*AUFGABEN*.
1. Entnehmen Sie dem Textauszug zum Nudafa-Projekt alles von „Der Radverkehrsatlas liefert“ bis hinunter zu „Verständnis der Planungsvorhaben.“.
2. Erläutern Sie anhand des Textauszugs zum Nudafa-Projekt in ein bis drei Sätzen, weshalb der Fokus laut Kollert von der Bevölkerung auf die Radverkehrsfördernden verlegt wurde.

*TEXTAUSZUG*.
Die wissenschaftliche Begleitforschung des Nudafa-Projekts sorgt für eine qualitative Prozessanalyse und Akteurskartierung. Dabei schaut man, wer vor Ort aktiv ist und wertet das aus für Hemmnisse und Potenziale. „Am Anfang lag der Fokus noch auf der Bevölkerung“, erläutert Kollert. „Irgendwann haben wir gesagt: Wir werfen den Blick auf die Radverkehrsfördernden. Auf uns, den ADFC oder einzelne Personen, die Lastenräder pushen. So gibt es Leute, die sind auf Landkreisebene vernetzt und sorgen dafür, dass auch Planungskosten förderfähig sind. Jeder Tiefbaubearbeiter, der das nebenbei on top macht, ist ein Radverkehrsfördernder. Auch das haben wir gelernt: Wenn wir wirklich eine Radinfrastruktur und den strukturellen Wandel wollen, müssen wir die Leute in den Fokus nehmen, die das machen.“
So ist das Reallabor ein willkommener Anlass, die Akteure zu vernetzen und mit Ressourcen zu unterstützen. Herr Kollert weist darauf hin, dass das Engagement der zentralen Akteur*innen sind gut und richtig. Aber wir müssen es schaffen, dass die Radverkehrsfördernden vor Ort besser zusammenkommen, in weniger Zeit effektiver Arbeiten können. Und dass sie Spaß haben und die Erfolge sehen.“ Dafür setzt man einen Rahmen. Kollert: „Es hilft zu sagen, wir sind ein Reallabor. Wir machen innovative Dinge, werden gefördert und haben den Auftrag, das zu probieren. Wir haben sogar die Erlaubnis, scheitern zu dürfen.“

Der Radverkehrsatlas liefert die aktuellen Infrastrukturdaten, die Kommunen für ihre Verkehrsplanung brauchen. Die Darstellung nach Themenkarten hilft auch Laien beim Verständnis der Planungsvorhaben.

*VORLIEGENDES MATERIAL*.
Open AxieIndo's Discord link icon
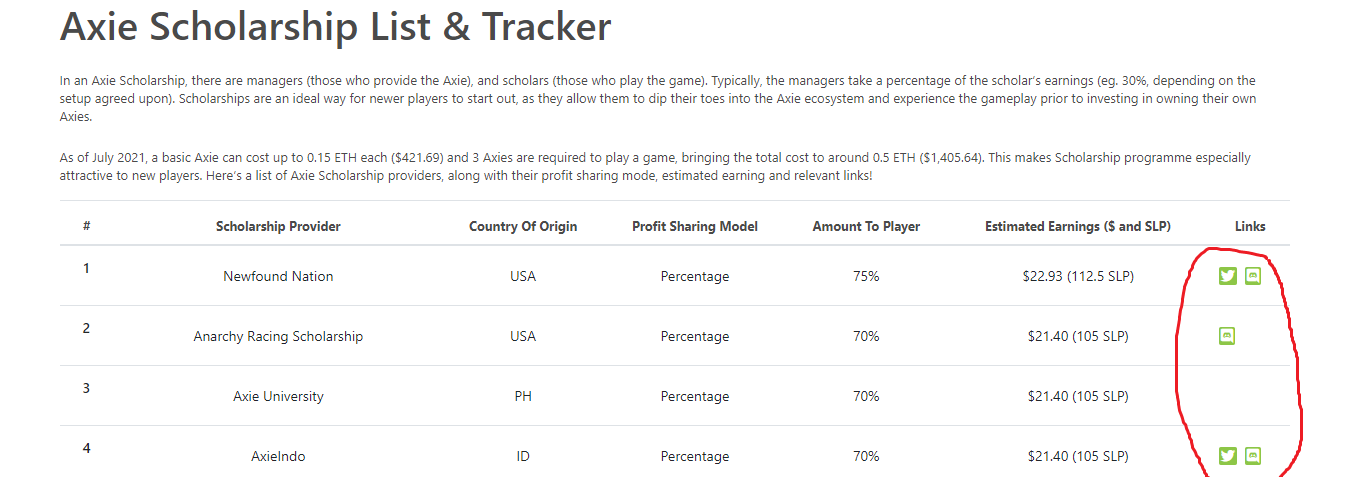 [1252, 456]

*LÖSUNGEN*.
1.
Der Radverkehrsatlas liefert die aktuellen Infrastrukturdaten, die Kommunen für ihre Verkehrsplanung brauchen. Die Darstellung nach Themenkarten hilft auch Laien beim Verständnis der Planungsvorhaben.

2. Wer wirklich eine Radinfrastruktur und den strukturellen Wandel will, muss nach Kollert die Leute in den Fokus nehmen, die das machen. Zu diesen Radverkehrsfördernden zählen etwa der ADFC, Personen, die Lastenräder voranbringen, auf Landkreisebene vernetzte Leute und jeder Tiefbaubearbeiter, der diese Arbeit zusätzlich übernimmt.